Barber notes that the molecular interactions that lead to illness may be more nuanced. His recent studies in PD-1 knockout mice suggest that CD4 T cells in these animals are making a lot of a cytokine called interferon gamma (PLOS Pathog, 12:e1005667, 2016). “Interferon gamma production by CD4 T cells is [the sort of thing] that people think of as being the way the adaptive immune response suppresses tuberculosis,” he says. But his work has shown that that’s not the case at all. “The outcome of boosting interferon gamma production by T cells in a mouse model of TB is a dead mouse. Not better control of the infection.”

Up until the Florida patient presented with TB, there weren’t any data on how the human immune system responded to M. tuberculosis after anti-PD-1 treatment. Samples taken from the man’s blood and analyzed by Sharon’s group, however, showed that interferon gamma–producing CD4 T cells specific to M. tuberculosis were indeed more abundant after anti-PD-1 treatment. “We were able to really prove, at least to our minds, that the data were consistent with the data that [Barber] had previously put together in the mouse,” Sharon says.

Barber, Jacobs, and Lambotte agree that the data suggest that screens for latent TB should be done before a patient undergoes any anti-PD-1 treatment. But Sharon is a bit more hesitant. “We’re still thinking about it, in part because I think that we’re just not clear on how common this is,” he says, especially when it comes to the severe cases of the patients described in last year’s Science Translational Medicine study. Clinicians and scientists don’t usually monitor for TB in clinical trials—and it’s possible the nodules that develop from the infection could be mistaken for additional cancer growths.

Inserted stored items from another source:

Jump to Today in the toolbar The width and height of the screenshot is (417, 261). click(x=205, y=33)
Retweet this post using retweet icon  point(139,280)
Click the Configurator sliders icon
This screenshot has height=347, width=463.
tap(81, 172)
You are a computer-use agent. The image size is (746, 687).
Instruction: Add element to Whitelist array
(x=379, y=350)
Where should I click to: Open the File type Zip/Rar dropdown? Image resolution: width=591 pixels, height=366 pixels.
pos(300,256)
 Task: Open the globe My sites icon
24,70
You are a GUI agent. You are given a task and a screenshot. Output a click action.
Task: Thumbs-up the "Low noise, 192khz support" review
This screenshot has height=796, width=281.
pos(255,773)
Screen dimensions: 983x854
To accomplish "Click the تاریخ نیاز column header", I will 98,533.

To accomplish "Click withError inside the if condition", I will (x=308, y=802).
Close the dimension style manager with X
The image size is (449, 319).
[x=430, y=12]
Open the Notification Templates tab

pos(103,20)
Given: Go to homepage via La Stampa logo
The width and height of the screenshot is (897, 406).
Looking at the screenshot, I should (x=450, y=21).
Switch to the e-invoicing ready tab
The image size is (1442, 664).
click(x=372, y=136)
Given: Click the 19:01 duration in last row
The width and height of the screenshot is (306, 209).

Still, the results are “definitely telling us something unique about the immune response,” Jacobs Jr. says. And, it could lead to innovative treatments for TB, perhaps by using anti-PD-1 treatments to encourage persistent M. tuberculosis cells to grow so they can then be killed more quickly by TB drugs—an approach that could help reduce the ability of the bacteria to become latent in the body, he explains. “That’s an idea I intend to test.”